▶ _What the task requires_
Where the string "width" appears in a line of the material below, copy that line.

▶ _Records to process_
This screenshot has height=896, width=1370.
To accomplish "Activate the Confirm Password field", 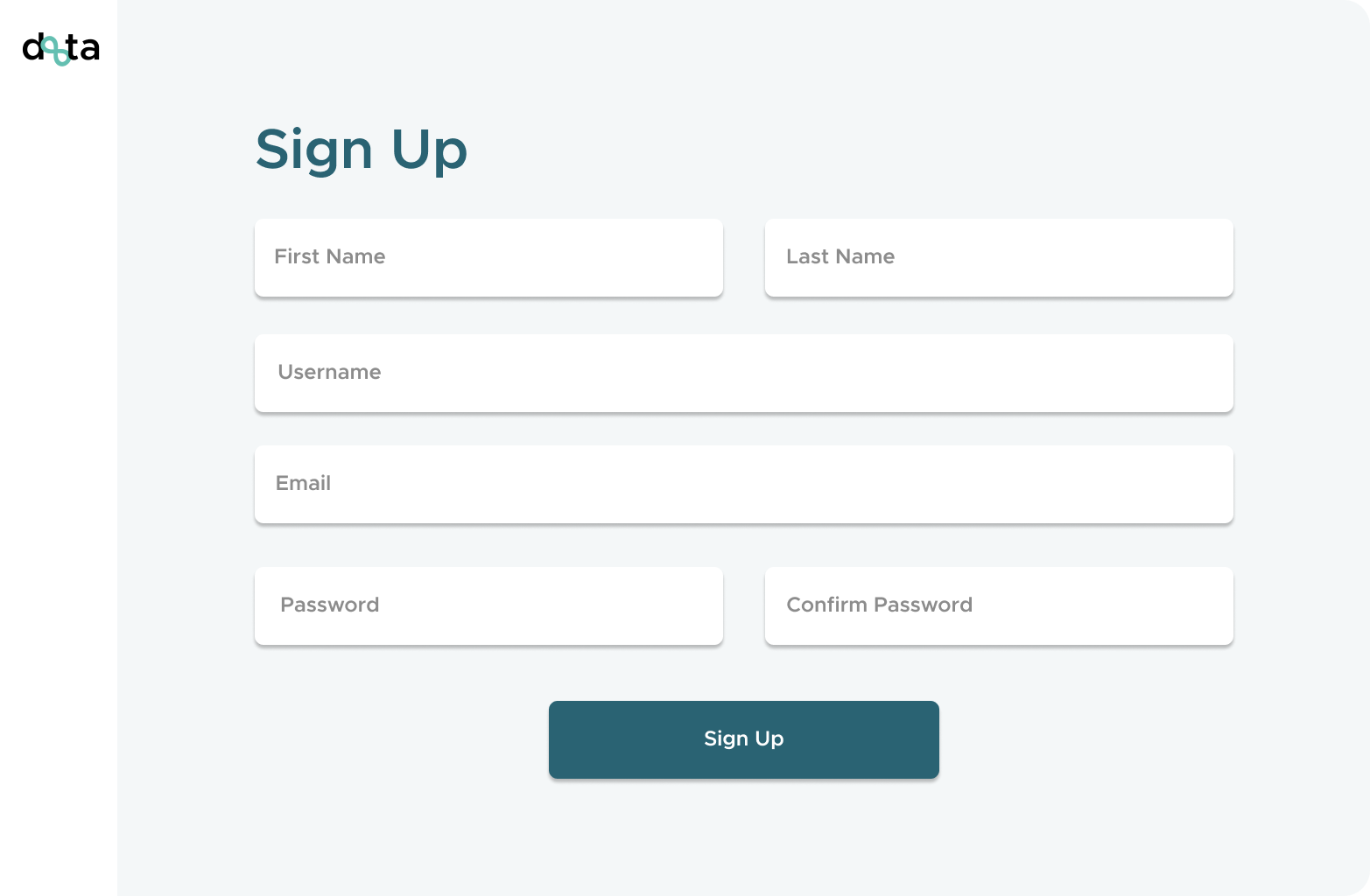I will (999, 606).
--
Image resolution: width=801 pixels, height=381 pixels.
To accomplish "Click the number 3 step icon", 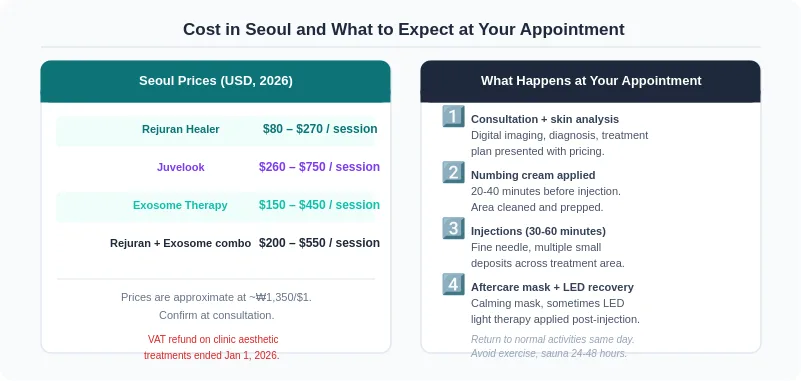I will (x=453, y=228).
* * *
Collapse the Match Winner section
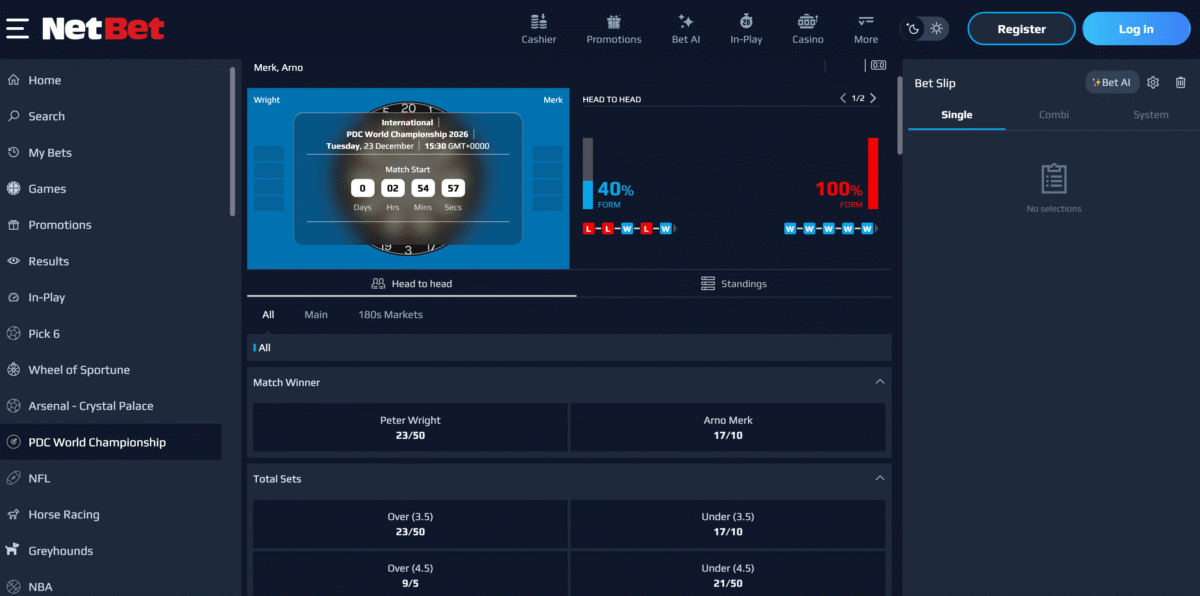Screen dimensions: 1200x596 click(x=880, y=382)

▶ _Expected output_
This screenshot has height=896, width=1370.
Image resolution: width=801 pixels, height=381 pixels.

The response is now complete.